- **Task brief**
In the records below, the lines from the one with "Continue without Accepting (482, 2551)" through the last are to be printed exactly, and nothing else.

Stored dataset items
::::::
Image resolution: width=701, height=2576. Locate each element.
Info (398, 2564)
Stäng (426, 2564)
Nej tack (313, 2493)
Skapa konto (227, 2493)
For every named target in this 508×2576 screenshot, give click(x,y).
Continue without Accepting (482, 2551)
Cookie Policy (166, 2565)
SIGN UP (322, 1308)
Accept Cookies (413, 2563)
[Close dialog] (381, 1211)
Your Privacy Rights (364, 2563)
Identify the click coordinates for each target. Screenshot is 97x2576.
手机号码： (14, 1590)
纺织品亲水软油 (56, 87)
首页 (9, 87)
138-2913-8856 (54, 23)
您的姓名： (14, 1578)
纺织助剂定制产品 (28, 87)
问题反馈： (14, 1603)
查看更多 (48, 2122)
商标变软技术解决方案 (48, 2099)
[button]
::::::
- **Finished exercise**
Continue without Accepting (482, 2551)
Cookie Policy (166, 2565)
SIGN UP (322, 1308)
Accept Cookies (413, 2563)
[Close dialog] (381, 1211)
Your Privacy Rights (364, 2563)
Identify the click coordinates for each target. Screenshot is 97x2576.
手机号码： (14, 1590)
纺织品亲水软油 (56, 87)
首页 (9, 87)
138-2913-8856 (54, 23)
您的姓名： (14, 1578)
纺织助剂定制产品 (28, 87)
问题反馈： (14, 1603)
查看更多 (48, 2122)
商标变软技术解决方案 (48, 2099)
[button]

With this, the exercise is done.